Describe the solution you are proposing and how it will have a positive impact on the Livepeer developer ecosystem.

An open source approach to log aggregation and alerts using Docker, Loki, Promtail, Alert Manager (Prometheus) and Grafana. Promtail will retrieve logs from each node and send them to a Loki server. Loki will then store and expose this indexed log data for searching via Grafana. Grafana will then enable multiple metrics to be captured, searched, and reported on across all installed nodes. Loki and Prometheus will also be integrated with AlertManager to send alerts via Telegram based on key configurable conditions. Sample alerts and metrics/queries will be provided. This solution will set the groundwork to enable node operators to easily extend the solution to proactively manage their system as well as add additional alerts and notification channels (email, pagerduty, etc).

Describe why you are the right team with the capability to build this.

Mike Zupper and I run dozens of nodes. We also have provided support for other node operators to implement enterprise deployments. This leverages our decades of experience building software products from scratch and operating them at scale. The applications we have built have serviced millions of users at enterprise scale. This experience spans many deployment models, in private data centers and multi-region, multi-vendor cloud deployments. We have the know-how and experience to build a usable and reliable solution.

Describe the scope of the project including a 3 month timeline and milestones.
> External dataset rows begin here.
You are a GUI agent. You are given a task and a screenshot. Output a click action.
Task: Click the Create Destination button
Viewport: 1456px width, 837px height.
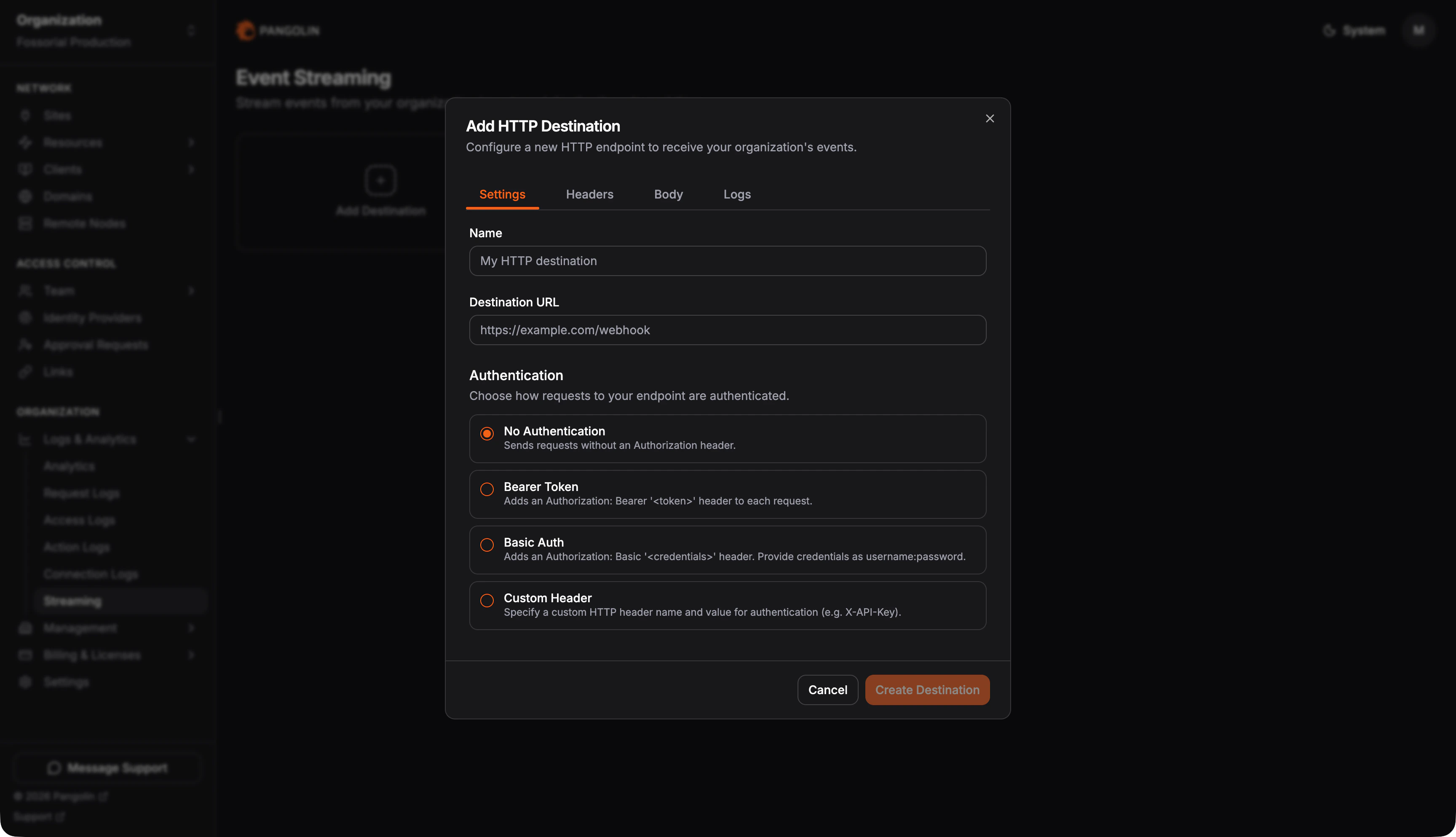[927, 690]
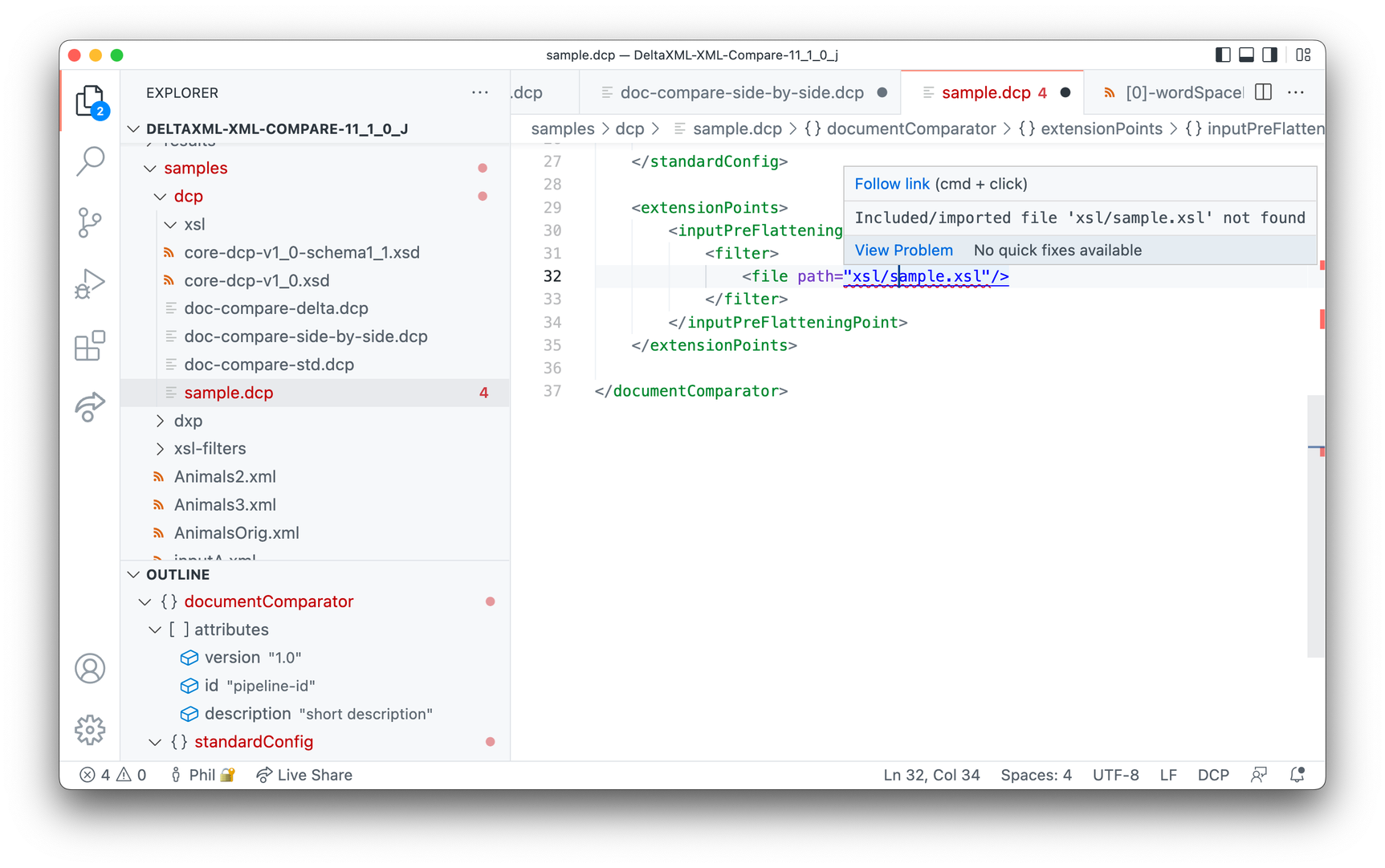The image size is (1385, 868).
Task: Open the sample.dcp tab
Action: pos(986,92)
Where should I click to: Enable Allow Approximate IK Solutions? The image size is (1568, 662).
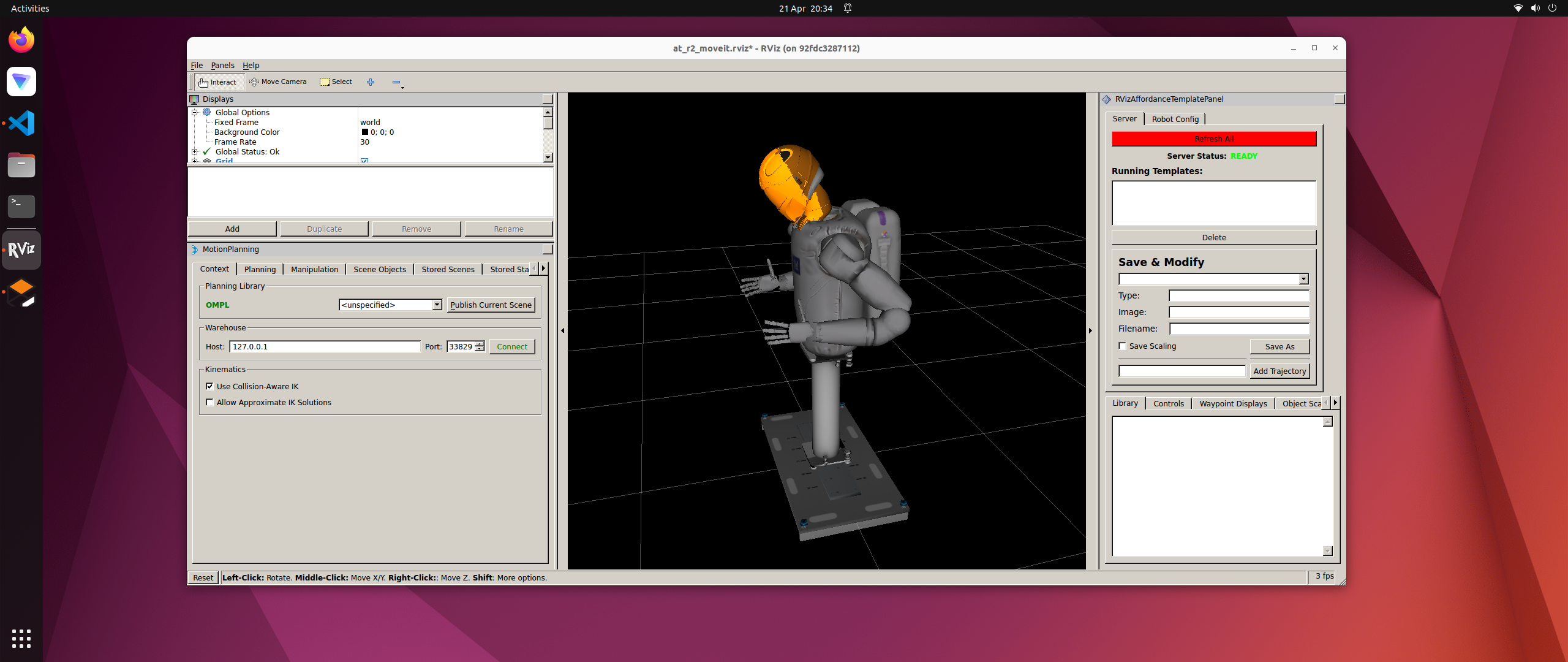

Phase 1 - Installation and Setup - 12/19/2022 - 1/10/2023

Develop the installation process and document
- Loki, Promtail installation via Docker Compose
- Loki, Promtail configuration to pull and index logs files
- Using Loki to query log using filters and labels to visualize in Grafana
- Grafana configuration via Docker compose to leverage Loki

Phase 2 - Custom Queries and Dashboard - 1/11/2023 - 1/20/2023

Dashboard with key metrics from Loki to enable health monitoring at a glance
- Several common errors/warnings
- Blockwatch status to monitor for possible drift

Phase 3 - Integration with AlertsManager - 1/23/2023 - 1/31/2023

AlertManger installation via Docker compose
AlertManager configurations for Prometheus metrics
AlertManager configurations for Loki
Telegram Bot setup to receive alerts generated by AlertManager

Key Deliverables

Create Livepeer forum post outlining:
- Setup of Promtail, Loki, and AlertManager
- Examples of queries and executing them in Grafana
- Configuration of AlertManager to send alerts via Telegram
GitHub repo of code included

Please estimate hours spent on project based on the above and how much funding you will need.

Phase 1 - 40 hours

Phase 2 - 20 hours

Phase 3 - 30 hours

Total hours: 90 at $125/hr

Total cost: $11,250

AuthorityNull commented 1 year ago

Yes please!

stronk-dev commented 1 year ago

Having Loki as part of my monitoring and alerting setup has helped me immensely with tracking broadcaster/orchestrator/transcoder issues and makes it easier to provide detailed information when opening GH issues.

Making this easily accessible to all O/T's on the network would make the entire network more robust 👍

papabear99 commented 1 year ago

Running multiple nodes the task of monitoring them has become increasing more time consuming and difficult to keep on top of some of things I used to monitoring so closely specifically the log files. Additionally the current method of storing this data on each node is inefficient and requires more node resources than should be necessary for Livepeer operation. Having this data on a dedicated server freeing up Livepeer to nodes to focus on handling Livepeer work just makes sense.

To Marco's point above regarding providing detailed information for GH issues, this week I was asked to provide logs for an issue and it took me more than 30 mins to go through the piles of data to find what was requested. Having everything in a single place with the ability to run a query for the request would have been ideal.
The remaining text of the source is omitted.